• [REQUIREMENTS] Using the tax budget summary below, explain why taxpayers should become familiar with the international tax proposals even though they are unlikely to be enacted.

US FY2025 Budget contains international tax proposals, mainly stemming from prior budgets

  • The international tax proposals outlined in the Biden Administration's FY 2025 Budget largely echo those included in the FY 2024 budget.
  • Although the likelihood of these proposals being enacted is low, taxpayers should familiarize themselves with them as they may resurface as revenue offsets in future legislation.
 

In its FY 2025 explanation of the Biden Administration's revenue proposals issued on March 11, 2024 (Green Book), the United States (US) Treasury explains several international tax proposals in the administration's FY 2025 budget (Budget). Most proposals presented in this year's Budget appeared in the FY 2024 budget. The international tax proposals would:

  • Raise the corporate income tax rate to 28% and limit the IRC Section 250 deduction to 25%, thereby raising the effective rate on global intangible low-taxed income (GILTI) to 21%
  • Modify the GILTI regime to align with the global minimum tax rules under Pillar Two of the Base Erosion and Profit Shifting initiative of the Organisation for Economic Co-operation and Development (OECD)
  • Replace the Base Erosion Anti-abuse Tax (BEAT) with an "undertaxed profits rule" (UTPR) that is consistent with the UTPR in the Pillar Two rules
  • Repeal the deduction for foreign-derived intangible income (FDII)
  • Create a new general business credit equal to 10% of eligible expenses incurred when onshoring a trade or business to the United States
  • Disallow deductions for expenses incurred when moving a US trade or business offshore
  • Create a second type of US shareholder to include in income amounts determined with respect to non-taxed dividends distributed by a controlled foreign corporation (CFC)
  • Eliminate the "one-month deferral election" for CFCs, mandating the use of the same tax year for the CFC and its majority US shareholder
  • Limit foreign tax credits (FTCs) on sales of hybrid entities
  • Restrict deductions of excess interest expenses of members of a financial reporting group
  • Revise the scope of the portfolio interest exclusion for 10% shareholders
  • Modify the treatment of certain derivative transactions for foreign investors
  • Permit taxpayers to retroactively elect, in certain circumstances, to treat a passive foreign investment company (PFIC) as a qualified electing fund (QEF) without IRS consent
  • Require IRC Section 6038 reporting for each foreign "taxable unit"

The proposals have various effective dates. Even though the likelihood of these proposals being enacted this year is low, taxpayers should familiarize themselves with these proposals in case they appear as revenue offsets in future legislation.

Increasing corporate and GILTI rates

The Budget would raise the corporate tax rate to 28% from 21%, thereby increasing the effective GILTI rate. Other changes to the IRC Section 250 deduction for GILTI (as described later) would increase the effective GILTI rate to 21%.

The proposal would apply to tax years beginning after December 31, 2023. For tax years beginning before January 1, 2024, and ending after December 31, 2023, the corporate tax rate would equal 21% plus 7% times the portion of the tax year occurring in 2024 (for a tax year ending June 30, 2024, for instance, the tax rate would be approximately 24.5%, i.e., 21% + [7% * (182 days / 366 days)]).

• [SUPPLIED INFORMATION]

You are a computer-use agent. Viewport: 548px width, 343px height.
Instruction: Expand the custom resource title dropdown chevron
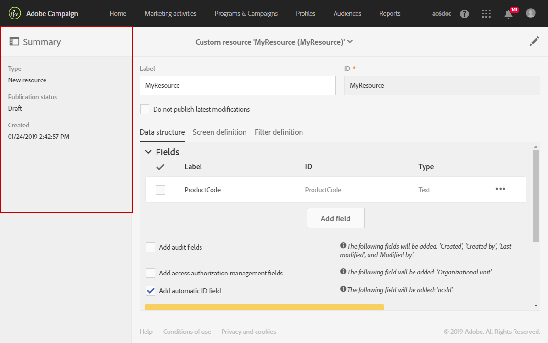[350, 42]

• [WRITTEN REPLY] Although the proposals are unlikely to be enacted this year, they could reappear as revenue offsets in future legislation. Taxpayers should therefore know them in advance.